Considering these allegations, his false age and the PED nonsense, I’m wondering if there’s anyone still saying the A’s should have signed Tejada over Eric Chavez….

kranky kritter
14 years ago

Yeah, me. The A’s decided OK we can pay market value for one top everyday player. They picked dead wrong. Chavez’s lack of production killed the team.

We have zero actual evidence MT did this. Tejada played his @ss off every game against the Red Sox as an Oakland A, and he played in like 900 straight games, too. He was a real gamer. So it doesn’t square with me. I don’t believe these particular allegations at all. Give me evidence, or shut yer mouth. that oughtta be the rule.

Lying about his age? He sure did. And I accord that a big fat so what. If Luis Tiant hadn’t done it, he probably would have been aged out of MLB 3 or 4 years sooner.

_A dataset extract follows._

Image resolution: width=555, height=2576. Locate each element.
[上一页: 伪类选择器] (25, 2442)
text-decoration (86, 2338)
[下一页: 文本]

The PEDs? Guilty of tarnishing the game, no doubt, along with what most sane folks have to figure was at least a third to a half of all the guys who decided to keep up with the Joneses. I hate what PEDS and the subsequent revelations have done to the game and MT is stone cold guilty on that, but the other stuff is IMO bupkus.

And none of it makes the Chavez deal a wise one.

scatterbrian
14 years ago

kranky:

There had been rumors of Tejada’s bogus age back when he was in Oakland. I get why he did it, but saying it means nothing is a bit dubious. If he’s older than he says, his decline happens sooner even though you’re paying for closer to prime years. So he’s maybe older than he claims, there was a team meeting about him possibly tipping pitches, and he’s possibly into that stuff that’s starting to circulate about that guy across the Bay.

On the flipside, Chavez had just come off his third straight season of 29+ HRs, 100+ RBIs, .500+ slugging and God Glove defense, while Bobby Crosby appeared to be ready after hitting .308/.395/.544 in AAA.

Considering all of the details, extending Chavez over resigning Tejada was not the wrong decision. It didn’t make sense for Oakland to lock up Tejada long-term, especially if they had to overpay. That’s just not practical.

And it was Chavez’s injuries killed the team, his lack of production was just a byproduct of that.